Frankly, Caroline Hughes was flummoxed. Here she was, a seasoned expert on Australia’s tax structure, watching as countless dollars in research and development tax breaks were left untouched. Innovative businesses, she concluded, either didn’t know the money was there or were too intimidated by red tape to get their hands on it.
Fortunately for these innovators, Hughes transformed her frustration into a business that boasts a suite of online tools that make the R&D tax claim process more accessible and far less intimidating. R&D SmartTax and its Eligibility Wizard and Application Wizard wants to empower Australia’s idea people. For that, Hughes and her company top the charts in Anthill’s SMART 100.
1. R&D Eligibility Wizard and R&D Application Wizard
Company: R&D SmartTax
Headquarters: Brisbane, QLD
The R&D Eligibility Wizard lets users self-assess whether their companies or projects fit the requirements for tax breaks. The Application Wizard lets small and medium-sized enterprises self-assess eligibility and complete questions that feed into an R&D application that is emailed to the user for lodgement.
Subscribers to the R&D SmartTax tools use unique access codes to unlock a secure online database. The user is asked detailed questions developed from Hughes’ years of tax-consulting experience. Responses are stored in the database and a series of automated scripts creates the R&D Application that is emailed for editing, review and lodgement. The software will be regularly updated to keep up with tax-code changes.

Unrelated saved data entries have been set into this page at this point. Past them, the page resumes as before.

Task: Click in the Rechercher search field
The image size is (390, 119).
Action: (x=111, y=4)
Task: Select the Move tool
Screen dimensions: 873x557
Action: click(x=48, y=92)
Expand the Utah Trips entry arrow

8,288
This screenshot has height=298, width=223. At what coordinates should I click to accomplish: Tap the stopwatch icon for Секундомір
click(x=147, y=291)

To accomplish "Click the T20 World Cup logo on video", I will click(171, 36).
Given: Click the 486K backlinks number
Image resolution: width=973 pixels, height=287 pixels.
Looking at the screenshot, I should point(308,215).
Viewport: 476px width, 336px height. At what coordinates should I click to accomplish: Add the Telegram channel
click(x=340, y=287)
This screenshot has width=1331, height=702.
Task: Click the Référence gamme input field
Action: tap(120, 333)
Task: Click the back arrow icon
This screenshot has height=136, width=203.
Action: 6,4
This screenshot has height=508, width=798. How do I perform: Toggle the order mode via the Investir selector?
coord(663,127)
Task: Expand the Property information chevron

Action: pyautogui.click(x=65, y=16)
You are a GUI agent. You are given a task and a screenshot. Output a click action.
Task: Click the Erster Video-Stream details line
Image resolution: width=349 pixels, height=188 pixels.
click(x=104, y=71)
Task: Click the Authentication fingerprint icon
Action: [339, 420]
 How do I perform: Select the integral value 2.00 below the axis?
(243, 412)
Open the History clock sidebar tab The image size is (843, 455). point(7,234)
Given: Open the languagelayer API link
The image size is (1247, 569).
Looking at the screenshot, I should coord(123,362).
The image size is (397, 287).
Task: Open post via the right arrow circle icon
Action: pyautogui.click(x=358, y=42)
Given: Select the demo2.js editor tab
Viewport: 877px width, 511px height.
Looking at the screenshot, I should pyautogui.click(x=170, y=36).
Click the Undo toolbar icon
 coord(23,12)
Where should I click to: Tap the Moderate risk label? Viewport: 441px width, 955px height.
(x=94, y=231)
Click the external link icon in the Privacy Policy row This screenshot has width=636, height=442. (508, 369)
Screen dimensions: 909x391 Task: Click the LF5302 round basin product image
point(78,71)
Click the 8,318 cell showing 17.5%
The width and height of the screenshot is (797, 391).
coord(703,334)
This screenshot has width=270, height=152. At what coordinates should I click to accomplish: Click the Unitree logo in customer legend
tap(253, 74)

Hughes, the managing director for R&D SmartTax, has worked for more than a decade all over Australia helping large and small companies benefit from the R&D tax breaks. She is a member of the Taxation Institute of Australia and the ATO/AusIndustry Consultative Group that meets to discuss R&D policy. She has been asked to contribute on specific policy matters such as R&D plans and the new R&D tax credit system.
Traditionally, applications for tax breaks rely heavily on the hiring of consultants to guide businesses through the maze of options and requirements. R&D SmartTax says its online tools provide that same expertise, but at a much lower cost.
Hughes notes that the tools don’t necessarily have to go head-to-monitor against real-life consultants. The consultants themselves, she says, can use the tools, as can large businesses and the government’s AusIndustry division for business programs. Hughes says the tax guidebook from AusIndustry and the Australian Taxation Office offers little useful detail for tax claimants.
The primary target of the R&D online tools are the estimated 500,000 Australian companies that should be making R&D tax claims. Hughes says the initial goal is modest — one percent of those companies using the SmartTax suite. Bet on Hughes’ deductions being as sharp as the innovators she aims to help.